Please copy the lines starting at the one that contains "Tap the screwdriver" and ending at the one that contains "Tap the green", in full, with every coordinate in the answers shifted up by 118.

## The records
==============================
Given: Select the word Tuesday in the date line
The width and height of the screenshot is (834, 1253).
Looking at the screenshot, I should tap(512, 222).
==============================
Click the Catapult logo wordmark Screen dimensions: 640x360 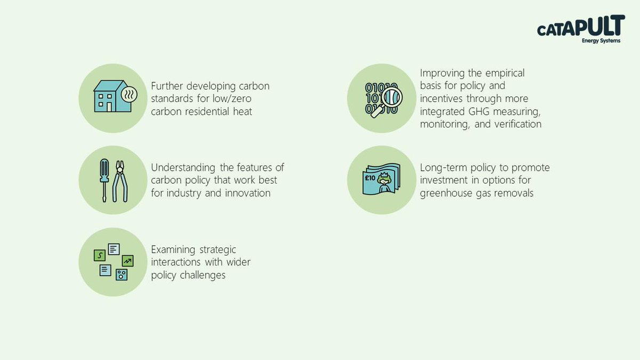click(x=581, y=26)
==============================
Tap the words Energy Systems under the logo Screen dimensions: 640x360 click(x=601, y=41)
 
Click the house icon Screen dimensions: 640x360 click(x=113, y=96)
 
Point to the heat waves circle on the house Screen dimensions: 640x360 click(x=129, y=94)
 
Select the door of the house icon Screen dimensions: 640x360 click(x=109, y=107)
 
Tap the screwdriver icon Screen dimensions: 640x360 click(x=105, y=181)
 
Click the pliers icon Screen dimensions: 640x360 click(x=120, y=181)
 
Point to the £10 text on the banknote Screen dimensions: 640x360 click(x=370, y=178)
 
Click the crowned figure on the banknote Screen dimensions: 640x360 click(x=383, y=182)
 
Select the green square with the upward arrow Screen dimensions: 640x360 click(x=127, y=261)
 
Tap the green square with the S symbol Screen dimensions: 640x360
==============================
## Finished task
Tap the screwdriver icon Screen dimensions: 640x360 click(x=223, y=299)
 
Click the pliers icon Screen dimensions: 640x360 click(x=238, y=299)
 
Point to the £10 text on the banknote Screen dimensions: 640x360 click(x=488, y=296)
 
Click the crowned figure on the banknote Screen dimensions: 640x360 click(x=501, y=300)
 
Select the green square with the upward arrow Screen dimensions: 640x360 click(x=245, y=379)
 
Tap the green square with the S symbol Screen dimensions: 640x360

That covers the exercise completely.